<<<<
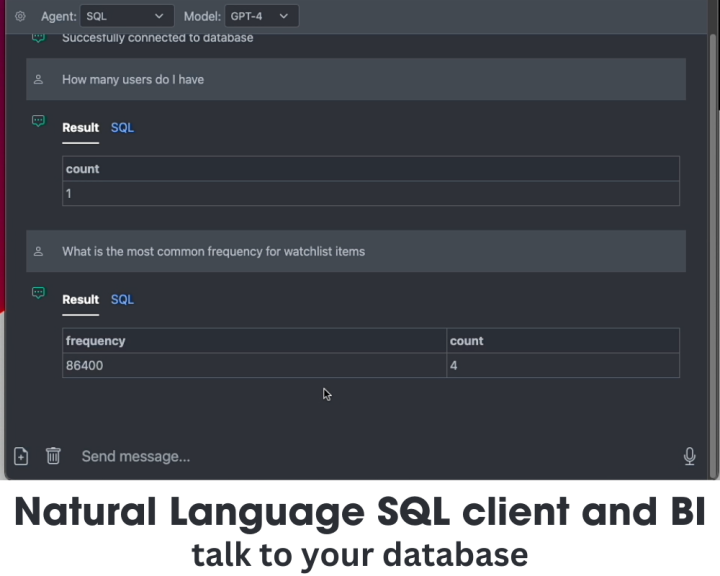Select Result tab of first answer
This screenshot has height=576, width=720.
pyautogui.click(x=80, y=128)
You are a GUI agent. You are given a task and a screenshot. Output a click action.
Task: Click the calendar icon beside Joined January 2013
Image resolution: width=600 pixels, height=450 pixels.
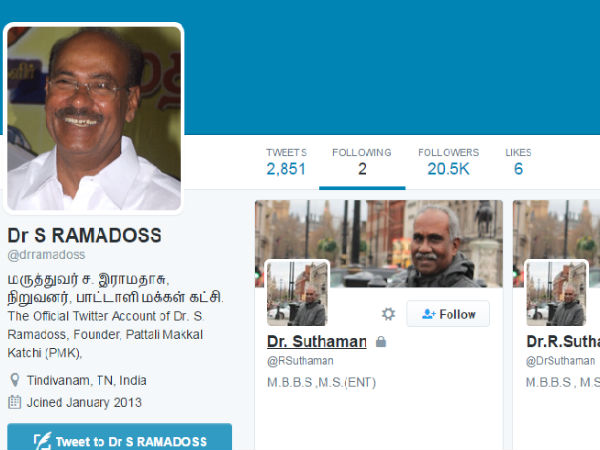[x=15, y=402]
>>>>
◆ WORK TO BE COMPLETED: From the line containing "You are a GUI" to the last line of the listing above, transcribe each line exactly, skipping the pictures.

◆ REPLY:
You are a GUI agent. You are given a task and a screenshot. Output a click action.
Task: Click the calendar icon beside Joined January 2013
Image resolution: width=600 pixels, height=450 pixels.
[x=15, y=402]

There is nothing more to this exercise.